Because of its greater skin penetration, UVA radiation has a longer term effect on skin degeneration in view of its higher photodynamic action. The photodynamic action produced by UVA radiation is a result of the reaction of the UVA (I and II) energy (hν) with photosensitizers in the skin or the environment in the presence of oxygen in the air. This produces reactive oxygen species (ROS), which are known as free radicals and singlet oxygen (see “Sunscreen enhancement of UV-induced reactive oxygen species in the skin”, Ferry M. Hanson et al., Free Radical Biology & Medicine 41 (2006) 1205-1212). Free radicals are, by definition, reactive chemical species that contain non-paired electrons in their respective orbitals, and that may be neutral, negatively or positively charged. They are highly unstable and therefore tend to react, altering the cellular components. They are therefore associated with photoaging, melanoma and skin cancer, among other diseases (see “Free Radicals in Cutaneous Biology”, J. Invest. Dermatol. 102:671-675, 1994 and “Cutaneous Photodamage, Oxidative Stress and Topical Antioxidant Protection”, J. Am. Acad. Dermatol. 2003; 48:1-19, Tedesco A C et al, 1997).
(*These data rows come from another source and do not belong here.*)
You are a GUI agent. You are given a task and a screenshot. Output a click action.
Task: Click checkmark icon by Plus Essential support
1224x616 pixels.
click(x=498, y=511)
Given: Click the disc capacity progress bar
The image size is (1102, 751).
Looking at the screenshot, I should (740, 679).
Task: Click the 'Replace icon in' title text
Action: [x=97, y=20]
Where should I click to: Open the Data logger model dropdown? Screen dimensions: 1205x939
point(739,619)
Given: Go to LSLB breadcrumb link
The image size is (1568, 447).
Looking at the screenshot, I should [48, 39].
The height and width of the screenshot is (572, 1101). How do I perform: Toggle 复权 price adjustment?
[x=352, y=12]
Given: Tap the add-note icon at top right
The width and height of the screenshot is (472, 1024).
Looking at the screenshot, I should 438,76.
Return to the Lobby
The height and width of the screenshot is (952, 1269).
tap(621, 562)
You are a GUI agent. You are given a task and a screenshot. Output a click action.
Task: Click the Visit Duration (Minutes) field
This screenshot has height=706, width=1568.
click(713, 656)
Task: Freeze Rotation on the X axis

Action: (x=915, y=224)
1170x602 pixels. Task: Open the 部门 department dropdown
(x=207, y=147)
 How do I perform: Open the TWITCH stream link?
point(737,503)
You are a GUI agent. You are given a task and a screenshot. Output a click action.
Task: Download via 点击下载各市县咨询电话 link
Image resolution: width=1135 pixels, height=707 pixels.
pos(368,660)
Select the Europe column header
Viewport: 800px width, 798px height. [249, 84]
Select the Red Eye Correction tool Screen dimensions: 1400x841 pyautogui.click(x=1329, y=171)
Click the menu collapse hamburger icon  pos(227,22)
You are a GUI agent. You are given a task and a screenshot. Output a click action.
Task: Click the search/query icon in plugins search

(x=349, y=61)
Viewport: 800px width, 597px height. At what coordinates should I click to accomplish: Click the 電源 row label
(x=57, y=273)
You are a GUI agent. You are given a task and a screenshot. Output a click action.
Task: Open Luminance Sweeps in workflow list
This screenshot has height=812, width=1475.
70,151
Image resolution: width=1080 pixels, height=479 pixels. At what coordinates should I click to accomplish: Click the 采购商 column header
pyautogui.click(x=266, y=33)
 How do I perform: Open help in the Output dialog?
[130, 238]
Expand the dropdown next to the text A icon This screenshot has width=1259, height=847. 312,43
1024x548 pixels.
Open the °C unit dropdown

There are many studies on chemical and physical filters focused on avoiding these harmful effects on the skin, such as “Photoprotection” by P. Kullavanijaya and H. W. Lim, J. Am. Acad. Dermatol. 2005; 52:937-58 and “Ultraviolet Radiation Screening Compounds”, Biol. Rev. (1999), 74, pages 311-345, whose purpose is topical photoprotection by means of substances that absorb and filter UVB and UVA radiation (chemical filters); that inactivate or destroy the reactive oxygen species (free radicals and singlet oxygen) that are produced in the skin by means of antioxidants; or that reflect the radiation by dispersion with physical filters such as TiO2 or ZnO. In fact, it has been make known that there are vegetable extracts with antioxidant properties able to offset the oxidative effects induced by TiO2 (see “Plypodium Leucotomos Extract Inhibits Trans-Urocanic Acid Photoisomerization and Photodecomposition”, Journal of Photochemistry and Photobiology B: Biology 82 (2006) 173-179).
On the other hand, the effect of UVB and UVA ultraviolet radiation also affects plants (see Journal of Photochemistry and Photobiology B: Biology, Volume 76, Issues 1-3, Oct. 25, 2004, Pages 61-68), with plants having their own defense mechanisms, as not only men naturally generate photoprotective substances, such as melanin. Plants also generate their own defenses, such as Deschampsia Antarctica, which grows under very low temperatures with spells of very high solar radiation. This has lead it to develop effective defense mechanisms to cope with these extreme conditions. It is able to dissipate the reactive oxygen species (ROS) by developing an elevated antioxidant capacity, along with a large capacity to process the excess UV radiation non-radiatively as heat in small quantities. This plant is peculiar in that it grows in the Antarctic Continent and tolerates the extreme conditions in its habitat without problems. It is able to stay green throughout the year, even under ice and snow during the Antarctic winter, being one of the few plants able to tolerate such extreme climatic conditions. (see “The Role of Photochemical Quenching and Antioxidants in Photoprotection of Deschampsia Antarctica”, in Functional Plant Biology, 2004, 31, 731-741).
There is today a large necessity to obtain products for durable skin protection against the adverse effects produced by UVA and UVB radiation. Although it is known that an antioxidant neutralizes the photodynamic action produced by reactive oxygen species (ROS), it is necessary to detect which antioxidants are adequate and to verify their effects, since not all are beneficial, as they can produce chain propagation and other even worse consequences. Various biological factors, such as skin tropism, also have to be considered.